Speech recognition in Linux

Speech recognition in Linux

There is currently no open-source equivalent of proprietary speech recognition software (e.g. Nuances Dragon NaturallySpeaking or Windows Speech Recognition) for Linux. However, there are several incomplete, open-source projects and solutions that could be used to attain some elements of speech recognition in the free operating system. It is also possible to use Windows speech recognition software under Linux.

Native Linux speech recognition

History

In the late 1990s, a Linux version of ViaVoice (created by IBM) was made available to users for no charge. However, the free SDK was later removed by the developer in 2002.

Current development status

Recently, there has been a push to get a high-quality native Linux speech recognition engine developed. As a result, numerous projects dedicated to creating Linux speech recognition solutions (that are equivalent to current Windows solutions) were established. One major hurdle is the compilation of a speech corpus to enable production of acoustic models. In response, VoxForge, which aims to collect transcribed speech for the use with free and open-source speech recognition engines under the GPL license, was set up.

Ubuntu is currently gathering ideas for implementing speech recognition. [ [https://wiki.ubuntu.com/SpeechRecognition SpeechRecognition - Ubuntu Wiki ] ] .

Solutions

The following is a list of current projects dedicated to implementing speech recognition in Linux, as well as major (though mostly incomplete) native solutions that are available as of March 2008:

*VoxForge
*Julius
*CMU Sphinx
*HTK (copyrighted by Microsoft, though source code is available for personal use)
* [http://xvoice.sourceforge.net/ Xvoice] (requires ViaVoice to function)
* [http://freespeech.sourceforge.net/ Open Mind Speech]
* [http://live.gnome.org/GnomeVoiceControl GnomeVoiceControl]
* [http://simon-listens.org/ Simon] (This project aims at helping blind people; requires Julius)

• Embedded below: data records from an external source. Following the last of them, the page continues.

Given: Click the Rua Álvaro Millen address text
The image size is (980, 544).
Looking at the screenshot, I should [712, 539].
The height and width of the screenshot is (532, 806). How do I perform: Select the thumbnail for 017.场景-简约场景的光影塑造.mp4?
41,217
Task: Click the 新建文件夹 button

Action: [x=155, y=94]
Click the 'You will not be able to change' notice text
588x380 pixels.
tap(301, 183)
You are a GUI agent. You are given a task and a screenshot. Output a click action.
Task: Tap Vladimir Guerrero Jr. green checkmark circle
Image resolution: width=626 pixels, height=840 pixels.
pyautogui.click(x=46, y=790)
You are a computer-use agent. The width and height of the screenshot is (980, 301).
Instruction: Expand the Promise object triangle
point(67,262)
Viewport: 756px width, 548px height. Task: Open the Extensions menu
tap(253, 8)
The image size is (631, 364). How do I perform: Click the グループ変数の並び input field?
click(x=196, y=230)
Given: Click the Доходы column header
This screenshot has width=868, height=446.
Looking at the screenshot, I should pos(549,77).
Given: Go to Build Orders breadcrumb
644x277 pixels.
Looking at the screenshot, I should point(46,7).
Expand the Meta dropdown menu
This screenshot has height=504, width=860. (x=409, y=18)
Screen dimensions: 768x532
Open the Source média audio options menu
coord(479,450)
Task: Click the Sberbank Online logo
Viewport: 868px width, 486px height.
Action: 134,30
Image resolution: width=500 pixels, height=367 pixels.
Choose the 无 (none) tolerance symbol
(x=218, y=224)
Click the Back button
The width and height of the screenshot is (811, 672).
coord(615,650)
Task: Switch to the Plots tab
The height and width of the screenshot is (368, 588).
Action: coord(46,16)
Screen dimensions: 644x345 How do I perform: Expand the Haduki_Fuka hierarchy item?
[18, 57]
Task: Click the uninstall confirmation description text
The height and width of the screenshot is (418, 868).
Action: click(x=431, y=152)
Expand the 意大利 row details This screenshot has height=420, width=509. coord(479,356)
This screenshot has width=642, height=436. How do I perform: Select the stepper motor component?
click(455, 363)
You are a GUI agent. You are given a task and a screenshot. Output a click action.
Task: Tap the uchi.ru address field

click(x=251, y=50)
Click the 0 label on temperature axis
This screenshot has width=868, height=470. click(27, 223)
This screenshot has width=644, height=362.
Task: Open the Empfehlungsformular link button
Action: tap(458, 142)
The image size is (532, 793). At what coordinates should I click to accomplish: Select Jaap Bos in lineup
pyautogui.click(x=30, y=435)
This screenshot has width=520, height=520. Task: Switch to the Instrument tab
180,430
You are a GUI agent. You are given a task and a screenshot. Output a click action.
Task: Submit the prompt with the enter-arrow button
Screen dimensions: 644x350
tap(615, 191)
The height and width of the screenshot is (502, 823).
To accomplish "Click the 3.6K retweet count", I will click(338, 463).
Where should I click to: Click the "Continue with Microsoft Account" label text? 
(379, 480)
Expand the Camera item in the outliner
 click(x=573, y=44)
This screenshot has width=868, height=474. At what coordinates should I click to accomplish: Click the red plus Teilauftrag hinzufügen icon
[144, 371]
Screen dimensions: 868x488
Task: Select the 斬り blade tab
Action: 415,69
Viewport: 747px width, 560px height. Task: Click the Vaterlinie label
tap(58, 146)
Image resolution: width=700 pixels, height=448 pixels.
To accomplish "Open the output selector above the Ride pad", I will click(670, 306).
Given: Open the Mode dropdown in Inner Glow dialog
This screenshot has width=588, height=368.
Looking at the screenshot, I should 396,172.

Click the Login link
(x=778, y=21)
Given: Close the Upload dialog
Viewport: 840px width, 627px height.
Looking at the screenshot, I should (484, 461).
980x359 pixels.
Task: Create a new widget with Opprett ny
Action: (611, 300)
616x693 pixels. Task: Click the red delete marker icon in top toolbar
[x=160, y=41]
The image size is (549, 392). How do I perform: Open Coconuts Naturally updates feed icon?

It is possible, though complicated, for advanced developers to create Linux speech recognition software by using existing packages derived from open-source projects.

Voice control and keyboard shortcuts

Speech recognition usually refers to software that attempts to distinguish thousands of words in a human language. Voice control may refer to software used for sending operational commands to a computer or appliance. Voice control typically requires a much smaller vocabulary and thus is much easier to implement.

Simple software combined with keyboard shortcuts, have the earliest potential for practically accurate voice control in Linux. Keyboard shortcuts can be used to control many Linux programs. GNOME and KDE have extensive and easily reconfigurable keyboard shortcuts for most tasks. Mozilla Firefox has an Add-on called [https://addons.mozilla.org/en-US/firefox/addon/879 MouselessBrowsing] , allowing links and input boxes to be quickly selected from the keyboard.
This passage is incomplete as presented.